# cleaning and reviveing  orig. paint



## looneymatthew (Mar 20, 2013)

what is the best way to save /revive orig oxidized tatty paint?  and if you have some results to show that would be really nice to see.

thanks


----------



## DonChristie (Mar 21, 2013)

This has been discussed alot. I get best results using Steel wool (xxxx) and WD-40. Excercise caution around Pin stripes and decals. After, a nice wax job to slow rust. The Iver was all rust, barely any paint visible. Heres the finish product.
http://thecabe.com/vbulletin/album.php?albumid=448


----------



## looneymatthew (Mar 21, 2013)

*looks BRILLIANT*

THATS what ive been looking for . what kind of wax did you use and what type of steel wool is xxxx?



schwinndoggy said:


> This has been discussed alot. I get best results using Steel wool (xxxx) and WD-40. Excercise caution around Pin stripes and decals. After, a nice wax job to slow rust. The Iver was all rust, barely any paint visible. Heres the finish product.
> http://thecabe.com/vbulletin/album.php?albumid=448


----------



## DonChristie (Mar 21, 2013)

Steel wool has different grades of abrasiveness. 4 (xxxx or 0000) is the finest and less of these is more coarse. I think i used Carnauba (sp?) car wax. Post pics of what ya got!


----------



## kos22us (Mar 23, 2013)

take your time with the steel wool, once cleaned i've found boiled linseed oil to be top notch stuff as far as bringing out the paint, i personally use this on all my stuff, a little bit of it goes along way, its a cleaner and is also oil based so once applied and wiped off there will be a very very faint coat left which will protect against future rust

this question is kind of like asking who is the best quarterback, you ask 5 guys and you'll get 5 different answers, my best advice is none of these materials or methods are expensive so get a few different things and see what works best for you


----------



## pedal4416 (Mar 23, 2013)

I use really fine scotch brite  pads because I heard that steel wool leaves more metal in the paint.
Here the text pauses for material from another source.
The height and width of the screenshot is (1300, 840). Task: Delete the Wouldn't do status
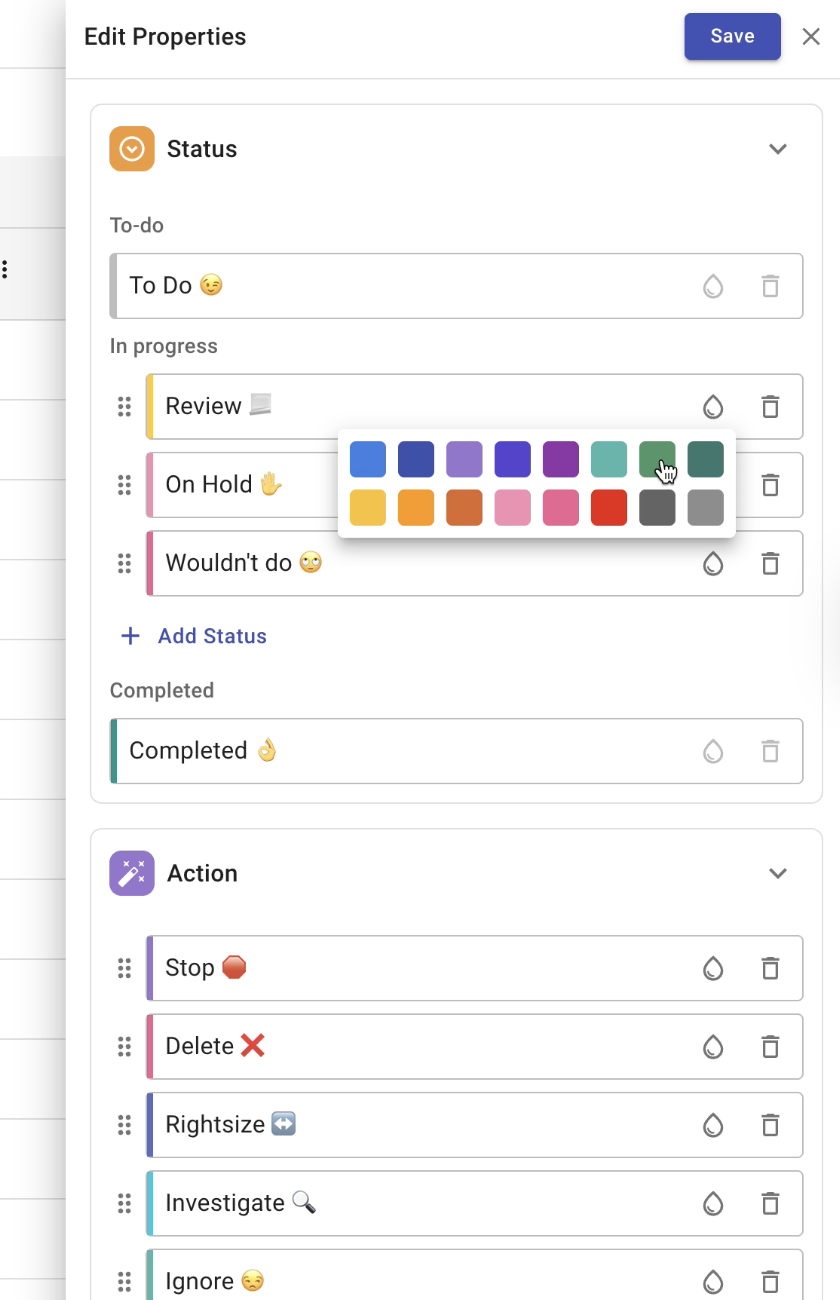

Then rubbing compound if needed, but I finish with polishing compound and a good coat of wax.


----------



## Ozark Flyer (Mar 25, 2013)

3M scrubbie pads with WD40. Finish with Turtlewax Polish and Tech Wax...BAM!


----------



## abe lugo (Mar 25, 2013)

*Ive been using brass wool*

Get it on ebay a bit pricey but works nice on chrome also, you will want extra fine


----------



## Harvest Cyclery (Mar 27, 2013)

Ozark Flyer said:


> 3M scrubbie pads with WD40. Finish with Turtlewax Polish and Tech Wax...BAM!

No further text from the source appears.